Bogor, bimasislam-- Bimas Islam harus meningkatkan disiplin pegawai jika akselerasi Reformasi Birokrasi ingin berhasil dengan baik. Saat pertama kali saya dilantik jadi Sekretaris, satu langkah pertama yang saya lakukan adalah meningkatkan disiplin pegawai. Semua eselon 3 harus absen di ruangan saya. Setelah beberapa lama berjalan akhirnya disiplin pegawai Bimas Islam meningkat". Demikian dikatakan oleh Sekretaris Ditjen Bimas Islam, Muhammadiyah Amin, saat memberikan materi pada kegiatan Capacity Building pegwawai eselon 4 Bimas Islam Pusat di hotel 101, Bogor (26/7).
Selain disiplin, Amin mengingatkan perlunya pegawai agar cermat bekerja, tidak menunda-nunda pekerjaan, dan memiki komitmen agar pekerjaan itu dapat dilaksanakan dengan hasil yang baik.
"Dalam bekerja jangan biasakan menunda tugas yang seharusnya dapat dibereskan segera. Kebiasaan lama menunda kegiatan, yang bikin repot dan sibuk di bulan ber ber itu harus ditinggalkan. Usahakan memiliki vitalitas bekerja sepanjang waktu, jangan hanya di akhir-akhir tahun yang bikin orang gak pulang-pulang", katanya dengan semangat tinggi.
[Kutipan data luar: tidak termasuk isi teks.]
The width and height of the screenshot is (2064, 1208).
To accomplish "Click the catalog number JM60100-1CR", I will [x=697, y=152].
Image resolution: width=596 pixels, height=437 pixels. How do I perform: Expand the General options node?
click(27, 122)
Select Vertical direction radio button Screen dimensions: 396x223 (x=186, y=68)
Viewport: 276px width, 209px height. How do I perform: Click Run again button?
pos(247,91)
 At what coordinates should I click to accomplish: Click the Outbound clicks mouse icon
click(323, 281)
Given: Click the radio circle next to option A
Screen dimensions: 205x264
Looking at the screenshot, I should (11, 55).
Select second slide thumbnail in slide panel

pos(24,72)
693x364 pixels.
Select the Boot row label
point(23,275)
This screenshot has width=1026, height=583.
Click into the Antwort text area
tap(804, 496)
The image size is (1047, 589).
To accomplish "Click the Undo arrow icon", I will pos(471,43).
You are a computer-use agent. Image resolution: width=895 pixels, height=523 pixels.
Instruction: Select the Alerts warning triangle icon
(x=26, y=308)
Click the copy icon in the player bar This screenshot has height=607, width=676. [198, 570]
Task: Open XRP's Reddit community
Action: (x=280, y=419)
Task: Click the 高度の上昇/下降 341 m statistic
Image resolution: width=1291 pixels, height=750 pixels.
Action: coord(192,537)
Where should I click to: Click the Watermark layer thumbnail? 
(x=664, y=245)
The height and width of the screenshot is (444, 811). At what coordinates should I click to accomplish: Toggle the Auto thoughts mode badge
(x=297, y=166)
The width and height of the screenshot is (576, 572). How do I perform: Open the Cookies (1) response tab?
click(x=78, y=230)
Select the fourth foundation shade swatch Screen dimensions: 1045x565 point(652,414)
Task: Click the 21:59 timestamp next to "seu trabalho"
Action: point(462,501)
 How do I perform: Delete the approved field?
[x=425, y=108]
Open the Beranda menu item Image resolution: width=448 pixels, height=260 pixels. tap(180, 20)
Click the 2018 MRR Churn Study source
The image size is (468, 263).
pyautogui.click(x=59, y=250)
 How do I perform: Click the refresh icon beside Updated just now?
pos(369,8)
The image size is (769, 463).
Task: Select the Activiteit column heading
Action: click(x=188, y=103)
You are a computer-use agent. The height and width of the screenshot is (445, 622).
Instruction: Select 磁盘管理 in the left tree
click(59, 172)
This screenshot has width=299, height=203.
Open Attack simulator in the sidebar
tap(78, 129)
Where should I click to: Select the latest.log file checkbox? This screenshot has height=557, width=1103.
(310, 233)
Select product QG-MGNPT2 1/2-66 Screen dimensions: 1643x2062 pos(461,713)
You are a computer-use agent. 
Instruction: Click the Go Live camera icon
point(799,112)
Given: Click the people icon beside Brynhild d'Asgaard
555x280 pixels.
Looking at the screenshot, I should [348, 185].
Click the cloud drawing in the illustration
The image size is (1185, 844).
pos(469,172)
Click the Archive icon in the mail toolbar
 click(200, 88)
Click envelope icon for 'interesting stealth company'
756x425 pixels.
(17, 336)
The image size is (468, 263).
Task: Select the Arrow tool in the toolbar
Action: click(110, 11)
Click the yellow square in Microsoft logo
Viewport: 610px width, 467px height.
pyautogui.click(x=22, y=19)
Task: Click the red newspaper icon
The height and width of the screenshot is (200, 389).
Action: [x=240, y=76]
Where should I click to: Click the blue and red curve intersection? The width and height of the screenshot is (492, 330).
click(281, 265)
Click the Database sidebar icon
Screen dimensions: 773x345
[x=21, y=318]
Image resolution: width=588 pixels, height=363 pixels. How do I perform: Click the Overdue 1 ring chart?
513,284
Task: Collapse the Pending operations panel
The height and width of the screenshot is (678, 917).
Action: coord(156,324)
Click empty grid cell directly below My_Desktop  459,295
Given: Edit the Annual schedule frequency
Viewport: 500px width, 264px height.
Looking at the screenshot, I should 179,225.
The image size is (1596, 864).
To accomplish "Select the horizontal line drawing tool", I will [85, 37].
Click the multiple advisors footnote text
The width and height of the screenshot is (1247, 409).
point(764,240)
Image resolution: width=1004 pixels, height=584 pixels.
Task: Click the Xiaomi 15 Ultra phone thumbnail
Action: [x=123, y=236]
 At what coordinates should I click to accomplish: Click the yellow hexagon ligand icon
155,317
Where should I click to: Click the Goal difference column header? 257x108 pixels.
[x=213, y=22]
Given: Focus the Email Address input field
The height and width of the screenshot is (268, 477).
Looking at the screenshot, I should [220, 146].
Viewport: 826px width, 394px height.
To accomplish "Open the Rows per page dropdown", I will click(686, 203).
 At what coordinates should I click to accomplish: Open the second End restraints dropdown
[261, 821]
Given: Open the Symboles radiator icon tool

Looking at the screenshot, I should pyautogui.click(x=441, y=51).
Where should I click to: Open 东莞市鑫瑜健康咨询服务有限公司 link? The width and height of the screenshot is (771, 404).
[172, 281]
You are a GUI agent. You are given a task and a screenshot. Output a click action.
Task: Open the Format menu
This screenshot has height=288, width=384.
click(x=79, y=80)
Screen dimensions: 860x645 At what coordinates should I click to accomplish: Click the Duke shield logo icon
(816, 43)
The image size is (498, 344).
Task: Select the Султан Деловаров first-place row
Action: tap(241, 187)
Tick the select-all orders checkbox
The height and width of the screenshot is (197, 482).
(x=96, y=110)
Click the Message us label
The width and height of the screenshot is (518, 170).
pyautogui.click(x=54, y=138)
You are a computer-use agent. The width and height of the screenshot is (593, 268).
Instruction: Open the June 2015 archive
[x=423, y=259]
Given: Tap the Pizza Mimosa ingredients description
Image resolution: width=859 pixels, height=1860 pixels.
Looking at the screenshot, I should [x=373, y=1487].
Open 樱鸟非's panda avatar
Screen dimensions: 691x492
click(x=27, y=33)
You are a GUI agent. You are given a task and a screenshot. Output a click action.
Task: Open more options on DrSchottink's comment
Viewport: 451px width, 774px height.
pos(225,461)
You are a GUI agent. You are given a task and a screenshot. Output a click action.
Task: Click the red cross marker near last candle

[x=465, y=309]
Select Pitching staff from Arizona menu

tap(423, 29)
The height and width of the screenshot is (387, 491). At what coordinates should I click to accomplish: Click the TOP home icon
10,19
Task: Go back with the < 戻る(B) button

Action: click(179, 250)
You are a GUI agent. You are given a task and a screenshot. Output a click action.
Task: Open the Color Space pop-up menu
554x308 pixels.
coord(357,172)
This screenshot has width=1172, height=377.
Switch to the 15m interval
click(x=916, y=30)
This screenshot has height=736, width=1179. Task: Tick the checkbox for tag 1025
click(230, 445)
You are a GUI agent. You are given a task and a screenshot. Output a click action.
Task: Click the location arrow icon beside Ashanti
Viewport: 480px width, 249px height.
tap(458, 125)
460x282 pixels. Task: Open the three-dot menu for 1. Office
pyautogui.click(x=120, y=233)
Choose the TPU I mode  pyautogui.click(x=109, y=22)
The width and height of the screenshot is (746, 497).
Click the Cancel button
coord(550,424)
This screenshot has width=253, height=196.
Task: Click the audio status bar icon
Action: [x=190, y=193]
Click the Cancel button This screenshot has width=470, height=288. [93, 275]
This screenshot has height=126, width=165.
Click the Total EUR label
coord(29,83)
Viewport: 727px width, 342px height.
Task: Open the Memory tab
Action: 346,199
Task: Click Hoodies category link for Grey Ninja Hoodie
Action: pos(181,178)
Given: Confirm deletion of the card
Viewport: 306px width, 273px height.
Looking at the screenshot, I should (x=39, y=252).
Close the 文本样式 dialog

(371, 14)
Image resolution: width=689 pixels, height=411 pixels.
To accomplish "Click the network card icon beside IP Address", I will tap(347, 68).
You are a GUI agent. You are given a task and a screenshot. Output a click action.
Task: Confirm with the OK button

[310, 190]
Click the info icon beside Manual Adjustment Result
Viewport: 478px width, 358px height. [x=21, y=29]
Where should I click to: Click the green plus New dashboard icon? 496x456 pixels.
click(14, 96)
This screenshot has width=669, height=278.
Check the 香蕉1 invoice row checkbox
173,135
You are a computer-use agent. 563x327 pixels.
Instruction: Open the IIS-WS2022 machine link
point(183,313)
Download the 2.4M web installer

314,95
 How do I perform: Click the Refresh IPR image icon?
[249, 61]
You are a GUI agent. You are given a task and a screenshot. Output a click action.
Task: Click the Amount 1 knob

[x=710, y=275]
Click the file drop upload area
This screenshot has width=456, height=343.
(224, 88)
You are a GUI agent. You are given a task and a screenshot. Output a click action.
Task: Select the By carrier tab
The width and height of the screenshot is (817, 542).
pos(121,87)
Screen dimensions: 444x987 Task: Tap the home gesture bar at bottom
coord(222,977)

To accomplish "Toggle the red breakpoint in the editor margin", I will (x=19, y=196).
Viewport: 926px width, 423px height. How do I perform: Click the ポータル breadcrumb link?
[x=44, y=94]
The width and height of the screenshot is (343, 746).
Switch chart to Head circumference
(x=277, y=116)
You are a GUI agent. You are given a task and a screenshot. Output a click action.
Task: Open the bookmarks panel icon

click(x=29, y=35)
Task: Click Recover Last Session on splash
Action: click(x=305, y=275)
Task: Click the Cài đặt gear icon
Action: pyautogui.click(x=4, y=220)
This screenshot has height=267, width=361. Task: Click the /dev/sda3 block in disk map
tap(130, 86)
Ia juga berharap agar kegiatan Capacity Building seperti ini benar-benar diikuti dengan baik, karena bagian dari upaya Bimas Islam meningkatkan skill pegawai.
Sementara itu, Kabag Ortapeg dan Hukum, Thobib Al-Asyhar, menyampaikan bahwa kegiatan ini merupakan keniscayaan untuk meningkatkan profesionalisme ASN seiring dengan dinamika tuntutan publik yang semakin dinamis.
"Menteri Kemenpan RB pernah menyampaikan bahwa 64 persen ASN di Indonesia hanya memiliki kemampuan teknia adminiatratif. Oleh dia dibahasakan hanya jadi juri ketik. Inilah urgensinya kegiatan ini agar para pegawai, khususnya pejabat eselon 4 dan calon eselon 4 ini memiliki skill tinggi. Memiliki visi yang jelas dan memiliki mimpi besar untuk melayani masyarakat", ungkapnya.
Menurutnya, di Bimas Islam sudah mulai terbangun budaya kerja yang bagus, tingkat disiplin yang makin meningkat, dan hasil yang cukup baik. Namun, perlu terus didorong agar kinerjanya semakin berkualitas melalui program-program peningkatan skill.
"Di Bimas Islam itu budaya kerja sudah mulai bagus. Makanya Bagian Ortapeg dan Hukum berkepentingan untuk terus mengupgrade skill pegawai lebih maju, lebih profesional dan memiliki akuntabilitas publik dalam bekerja", katanya.
Kegiatan yang diikuti oleh 60 pegawai, terdiri dari pejabat eselon 4 dan pegawai pelaksana yang memiliki kualitas tertentu. Rencananya kegiatan yang dilaksanakan dengan menggandeng konsultan SDM, Values Activation, ini akan dilaksanakan dalam tiga gelombang, yaitu untuk pejabat setingkat eselon 4, eselon 3, dan juga tingkat pelaksana.